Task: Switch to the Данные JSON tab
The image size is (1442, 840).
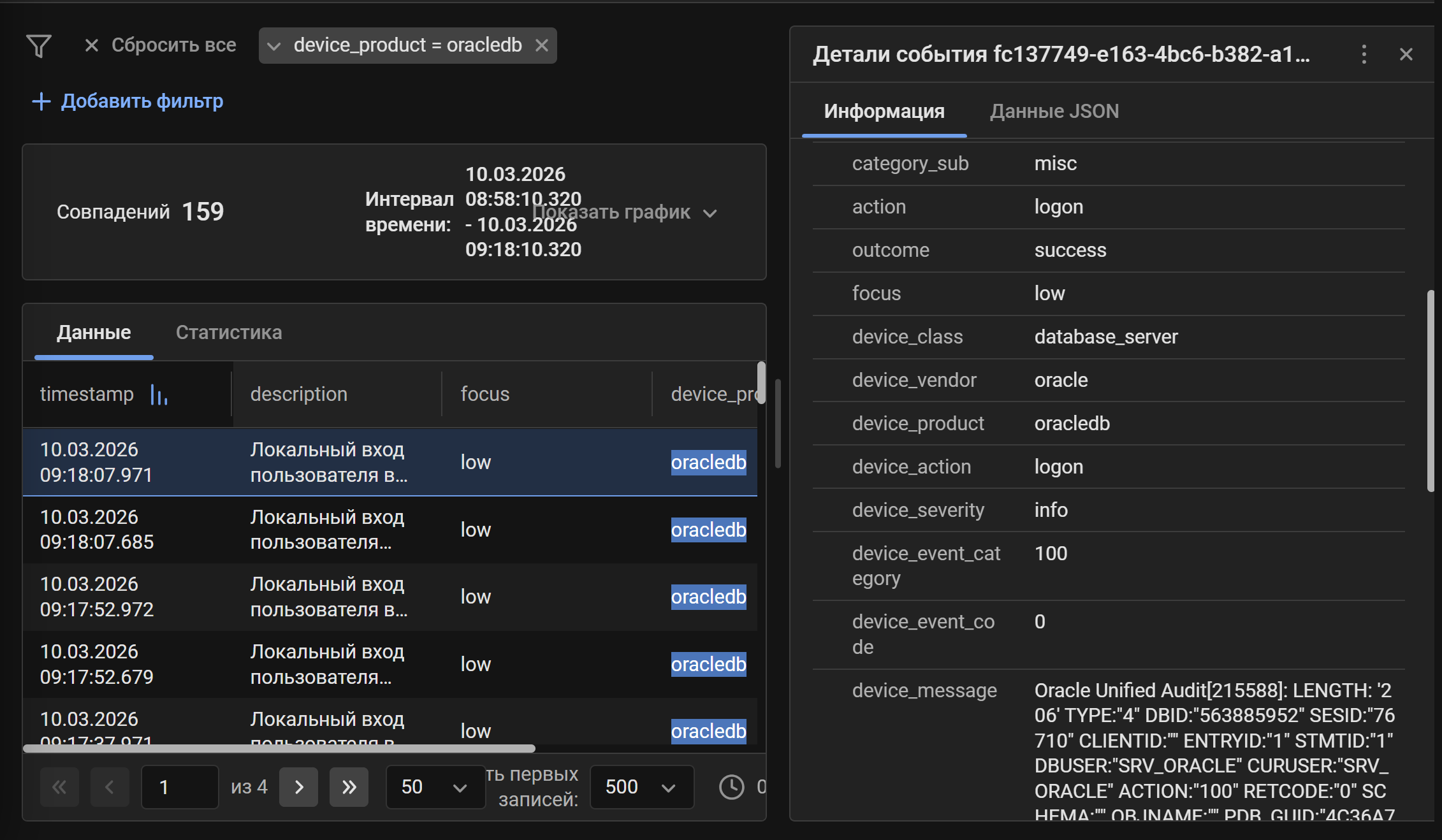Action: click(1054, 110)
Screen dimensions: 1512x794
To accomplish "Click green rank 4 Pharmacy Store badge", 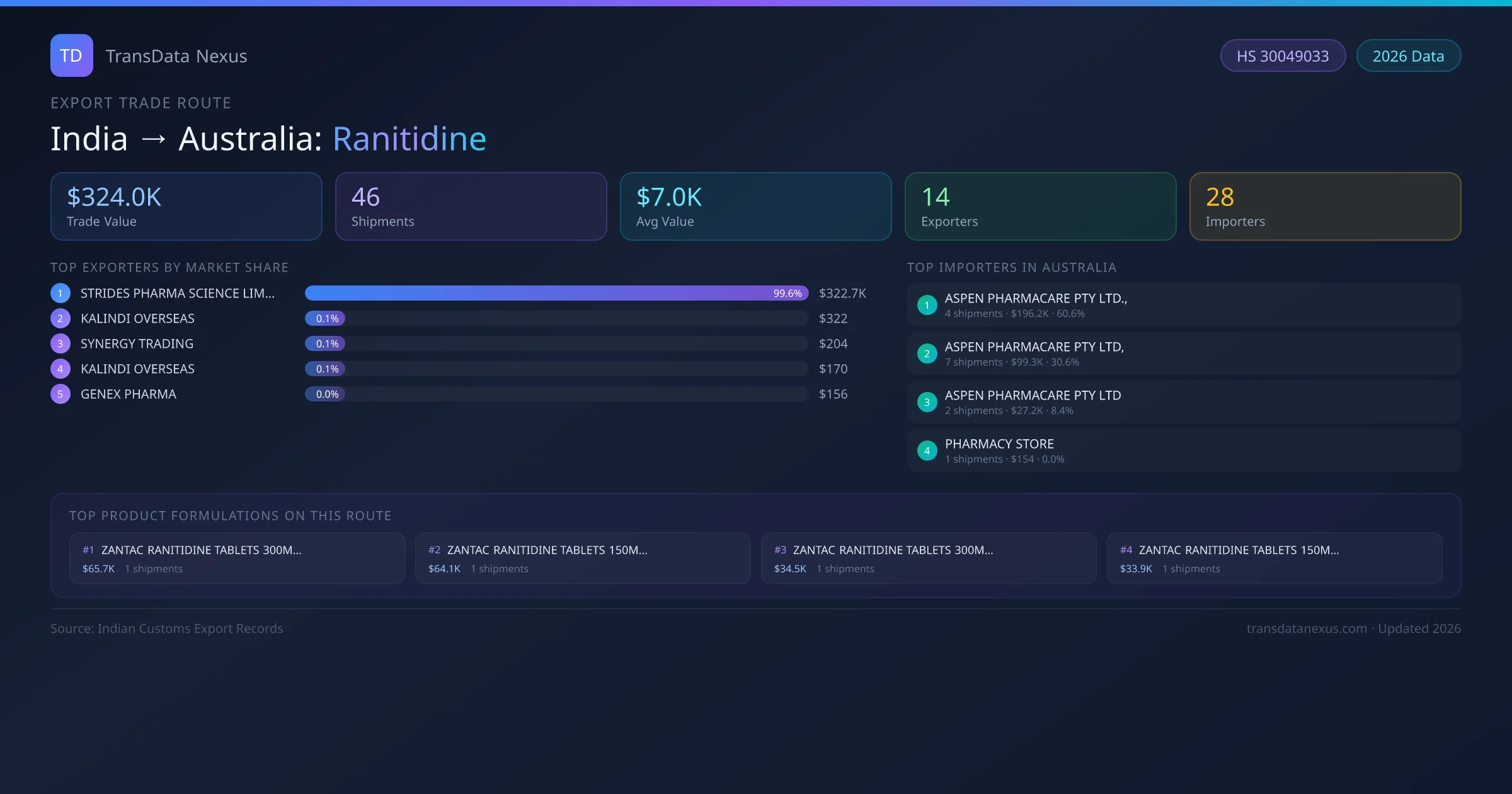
────────
Exercise aim -
Exact repetition of the material above is required, with the images removed.

Worked solution -
Task: Switch to the Данные JSON tab
The image size is (1442, 840).
Action: click(1054, 110)
Screen dimensions: 1512x794
To accomplish "Click green rank 4 Pharmacy Store badge", 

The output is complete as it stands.